Task item:
Where the string "screenshot" occurs in a line of the entries below, copy that line.

(Stored data entries)

● ● ● ●

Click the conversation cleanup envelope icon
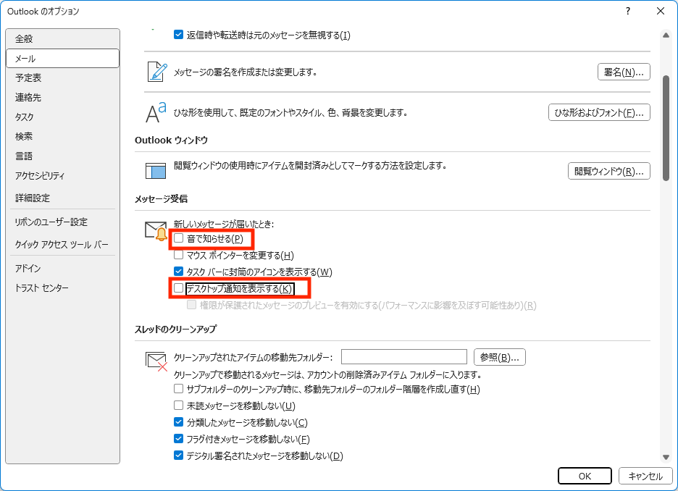Screen dimensions: 678x491 156,361
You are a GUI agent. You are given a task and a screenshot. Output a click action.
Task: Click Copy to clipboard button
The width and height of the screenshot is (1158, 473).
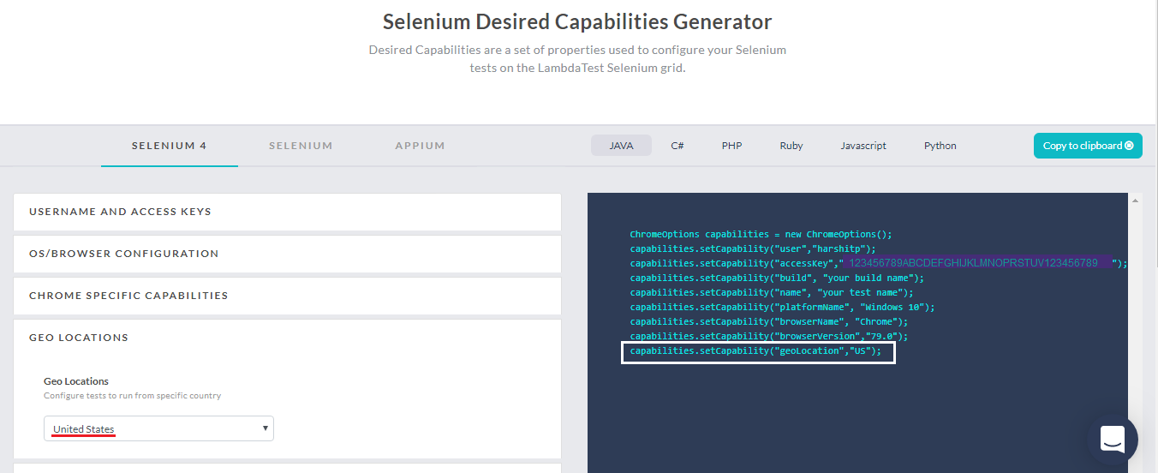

● ● ● ●

Exercise output:
You are a GUI agent. You are given a task and a screenshot. Output a click action.
The width and height of the screenshot is (1158, 473).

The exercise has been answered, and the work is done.